### Given passage:
■ ■ ■ ■
Since each of Acquired Fund and Acquiring Fund is a RIC, the Reorganization will satisfy the statutory language of Section 368(a)(2)(F) to be treated as a “reorganization.”

Based upon the representations made above with respect to acquisitions of Acquired Fund Shares by persons “related” to Acquiring Fund, each Acquired Fund Shareholder will receive Acquiring Fund Shares as a result of the Reorganization. Therefore, the Reorganization will satisfy the COI requirement.

Acquired Fund and Acquiring Fund each have identical investment objectives and strategies as described above.

Based upon the above, we believe that Acquired Fund and Acquiring Fund are engaged in the same historic business of investing in the equity securities of large capitalization U.S. companies and Acquiring Fund will continue to pursue this historic business after the Reorganization. Therefore, in our view, the Reorganization will satisfy the “historic business test” of the COBE requirement for a “reorganization.” Alternatively, since Acquiring Fund has no plan or intention to sell or otherwise dispose of any of the assets acquired from Acquired Fund, except for dispositions made in the ordinary course of that business and dispositions necessary to maintain its status as a RIC, we believe Acquiring Fund will use the assets acquired from Acquired Fund in its historic business so that Acquiring Fund will satisfy the “historic asset test” of the COBE requirement and thus will satisfy the COBE requirement.
■ ■ ■ ■
### Instruction 1:
Retype the fund reorganization passage from "Based upon the representations" to "as described above." without any changes.
### Instruction 2:
Write what comes next in the fund reorganization passage, picking up after its final sentence.

### Collected material:
■ ■ ■ ■
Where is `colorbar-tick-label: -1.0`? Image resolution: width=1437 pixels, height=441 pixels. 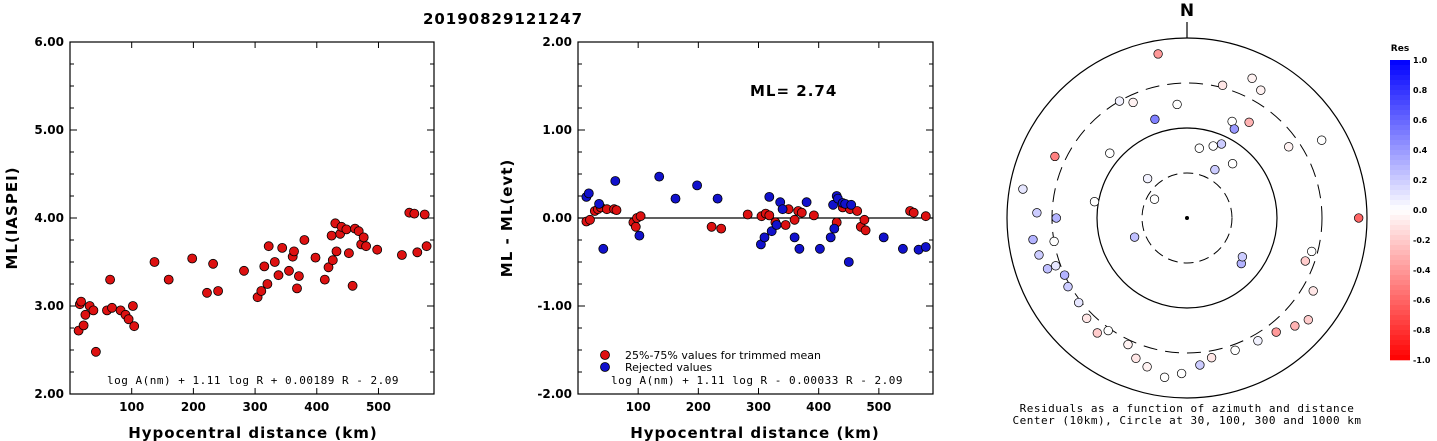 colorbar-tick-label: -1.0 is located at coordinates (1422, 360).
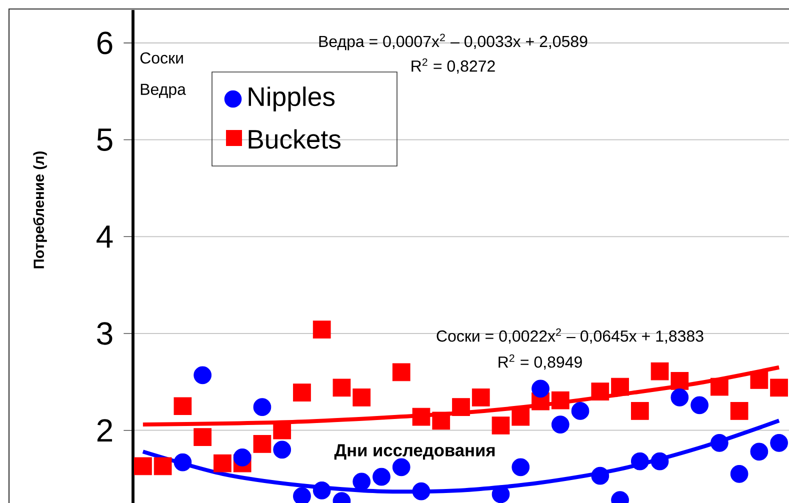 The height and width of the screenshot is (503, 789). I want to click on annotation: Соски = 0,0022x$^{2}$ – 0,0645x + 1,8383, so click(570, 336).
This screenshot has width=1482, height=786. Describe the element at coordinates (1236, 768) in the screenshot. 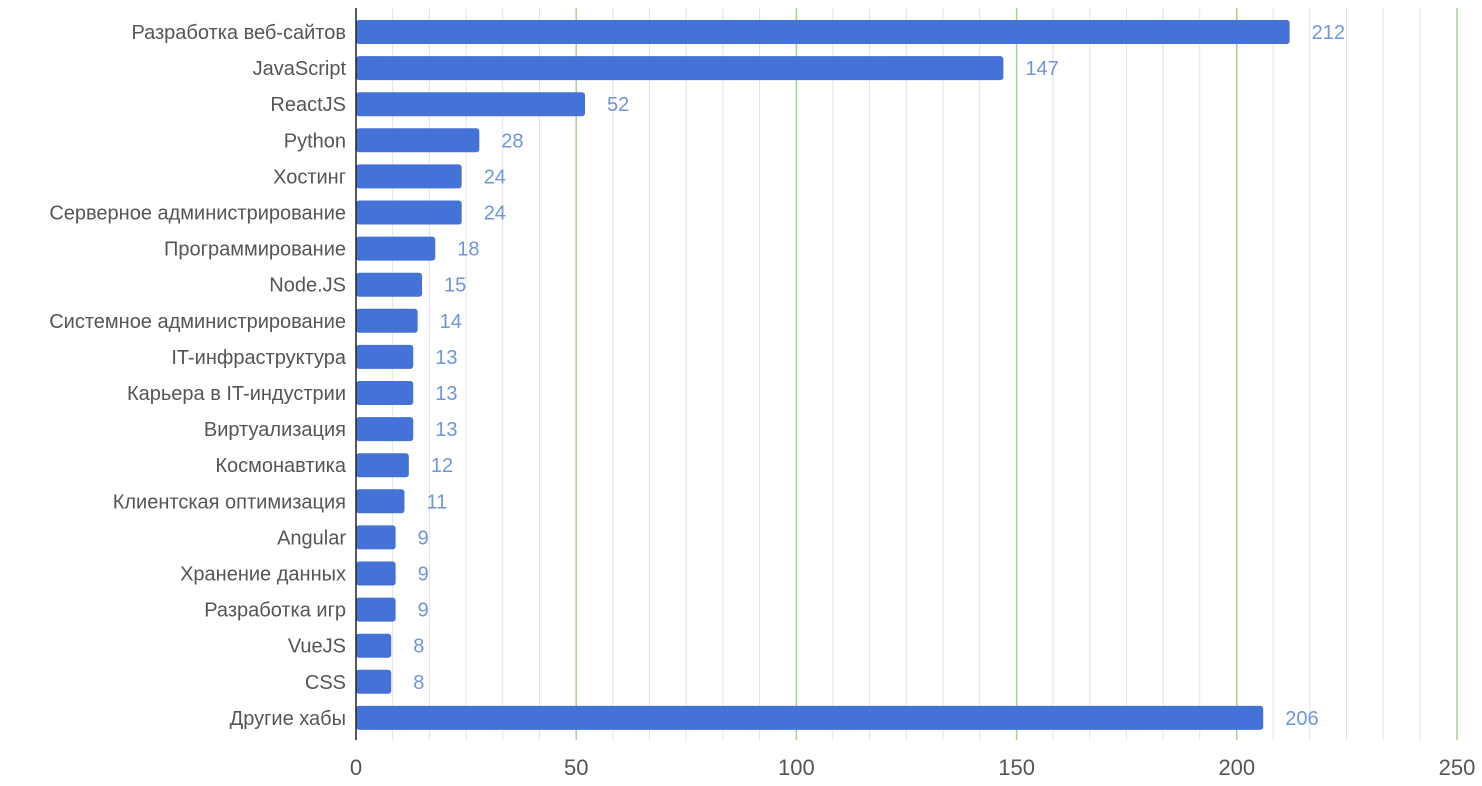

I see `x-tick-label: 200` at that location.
■ ■ ■ ■
### Final answer 1:
Based upon the representations made above with respect to acquisitions of Acquired Fund Shares by persons “related” to Acquiring Fund, each Acquired Fund Shareholder will receive Acquiring Fund Shares as a result of the Reorganization. Therefore, the Reorganization will satisfy the COI requirement.

Acquired Fund and Acquiring Fund each have identical investment objectives and strategies as described above.

### Final answer 2:
IV.       Opinions

Based upon the foregoing and upon our consideration of the Code, the Treasury Regulations promulgated under the Code, published Revenue Rulings, Revenue Procedures and other published pronouncements of the Internal Revenue Service, the published opinions of the United States Tax Court and other United States federal courts, and such other authorities as we consider relevant, each as they exist as of the date hereof, we are of the opinion that, for federal income tax purposes:

(1)       The Reorganization will constitute a “reorganization” within the meaning of Section 368(a) of the Code, and Acquiring Fund and Acquired Fund will each be a “party to a reorganization” within the meaning of Section 368(b) of the Code.

(2)       No gain or loss will be recognized by the Acquired Fund upon the transfer of all of the Assets to Acquiring Fund solely in exchange for Acquiring Fund Shares and the assumption by Acquiring Fund of the Liabilities of Acquired Fund, or upon the distribution of Acquiring Fund Shares to the Acquired Fund Shareholders.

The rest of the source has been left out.